==== Extracted information ====

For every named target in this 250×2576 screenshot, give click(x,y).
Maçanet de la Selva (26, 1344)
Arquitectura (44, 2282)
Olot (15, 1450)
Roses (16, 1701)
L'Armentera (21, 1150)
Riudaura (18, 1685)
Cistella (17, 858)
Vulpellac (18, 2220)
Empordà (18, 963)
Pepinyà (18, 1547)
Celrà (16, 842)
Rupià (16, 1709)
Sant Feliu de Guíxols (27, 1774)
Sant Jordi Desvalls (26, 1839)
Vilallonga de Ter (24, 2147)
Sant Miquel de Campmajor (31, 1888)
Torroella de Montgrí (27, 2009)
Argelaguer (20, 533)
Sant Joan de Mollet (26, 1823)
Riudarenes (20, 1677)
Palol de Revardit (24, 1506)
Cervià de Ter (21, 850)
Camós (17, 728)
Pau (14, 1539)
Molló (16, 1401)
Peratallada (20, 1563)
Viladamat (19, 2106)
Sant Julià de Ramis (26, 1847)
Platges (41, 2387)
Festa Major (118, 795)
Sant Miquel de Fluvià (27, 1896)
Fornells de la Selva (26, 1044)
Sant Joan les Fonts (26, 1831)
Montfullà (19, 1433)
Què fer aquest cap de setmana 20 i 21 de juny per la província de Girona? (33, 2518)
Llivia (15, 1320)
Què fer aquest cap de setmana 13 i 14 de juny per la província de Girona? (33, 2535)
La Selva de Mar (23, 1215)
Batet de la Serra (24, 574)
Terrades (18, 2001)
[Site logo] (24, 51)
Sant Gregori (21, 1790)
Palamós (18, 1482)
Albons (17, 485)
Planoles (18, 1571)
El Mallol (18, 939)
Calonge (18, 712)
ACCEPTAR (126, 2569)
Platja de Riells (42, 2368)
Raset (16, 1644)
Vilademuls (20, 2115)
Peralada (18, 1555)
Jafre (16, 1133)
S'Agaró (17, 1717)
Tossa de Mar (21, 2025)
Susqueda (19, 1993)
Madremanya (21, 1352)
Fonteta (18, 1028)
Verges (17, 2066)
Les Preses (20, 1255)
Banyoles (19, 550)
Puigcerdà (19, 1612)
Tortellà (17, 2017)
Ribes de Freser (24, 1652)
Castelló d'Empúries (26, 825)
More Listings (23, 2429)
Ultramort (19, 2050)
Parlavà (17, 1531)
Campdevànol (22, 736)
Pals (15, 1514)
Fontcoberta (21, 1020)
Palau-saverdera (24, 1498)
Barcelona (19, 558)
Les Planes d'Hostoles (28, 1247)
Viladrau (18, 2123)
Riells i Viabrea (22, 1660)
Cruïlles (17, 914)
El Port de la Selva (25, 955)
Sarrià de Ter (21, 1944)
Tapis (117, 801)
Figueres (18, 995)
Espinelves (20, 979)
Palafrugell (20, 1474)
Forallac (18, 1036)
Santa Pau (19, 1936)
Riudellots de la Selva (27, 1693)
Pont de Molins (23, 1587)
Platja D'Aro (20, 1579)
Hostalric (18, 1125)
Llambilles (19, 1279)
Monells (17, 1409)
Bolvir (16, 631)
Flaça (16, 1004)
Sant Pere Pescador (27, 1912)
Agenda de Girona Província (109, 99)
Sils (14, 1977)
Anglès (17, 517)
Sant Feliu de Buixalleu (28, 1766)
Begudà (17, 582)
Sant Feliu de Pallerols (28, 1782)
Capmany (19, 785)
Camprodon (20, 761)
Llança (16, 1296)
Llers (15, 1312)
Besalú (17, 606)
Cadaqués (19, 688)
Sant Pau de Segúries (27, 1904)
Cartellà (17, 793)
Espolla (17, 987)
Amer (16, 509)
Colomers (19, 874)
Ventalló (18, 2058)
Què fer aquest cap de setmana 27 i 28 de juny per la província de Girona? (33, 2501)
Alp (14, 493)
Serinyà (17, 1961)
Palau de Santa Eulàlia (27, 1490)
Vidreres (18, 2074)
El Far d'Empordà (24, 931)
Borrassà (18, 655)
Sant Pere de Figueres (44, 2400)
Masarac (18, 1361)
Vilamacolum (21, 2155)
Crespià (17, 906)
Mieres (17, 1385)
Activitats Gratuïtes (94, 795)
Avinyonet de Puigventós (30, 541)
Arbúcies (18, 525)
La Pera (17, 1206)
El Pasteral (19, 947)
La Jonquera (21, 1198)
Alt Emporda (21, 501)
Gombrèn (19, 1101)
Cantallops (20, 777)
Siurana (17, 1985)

====

What the exercise asks: Give back the lines of the data exactly as they are written, from the first line through the line containing "Vilallonga de Ter (24, 2147)".

Output below:
For every named target in this 250×2576 screenshot, give click(x,y).
Maçanet de la Selva (26, 1344)
Arquitectura (44, 2282)
Olot (15, 1450)
Roses (16, 1701)
L'Armentera (21, 1150)
Riudaura (18, 1685)
Cistella (17, 858)
Vulpellac (18, 2220)
Empordà (18, 963)
Pepinyà (18, 1547)
Celrà (16, 842)
Rupià (16, 1709)
Sant Feliu de Guíxols (27, 1774)
Sant Jordi Desvalls (26, 1839)
Vilallonga de Ter (24, 2147)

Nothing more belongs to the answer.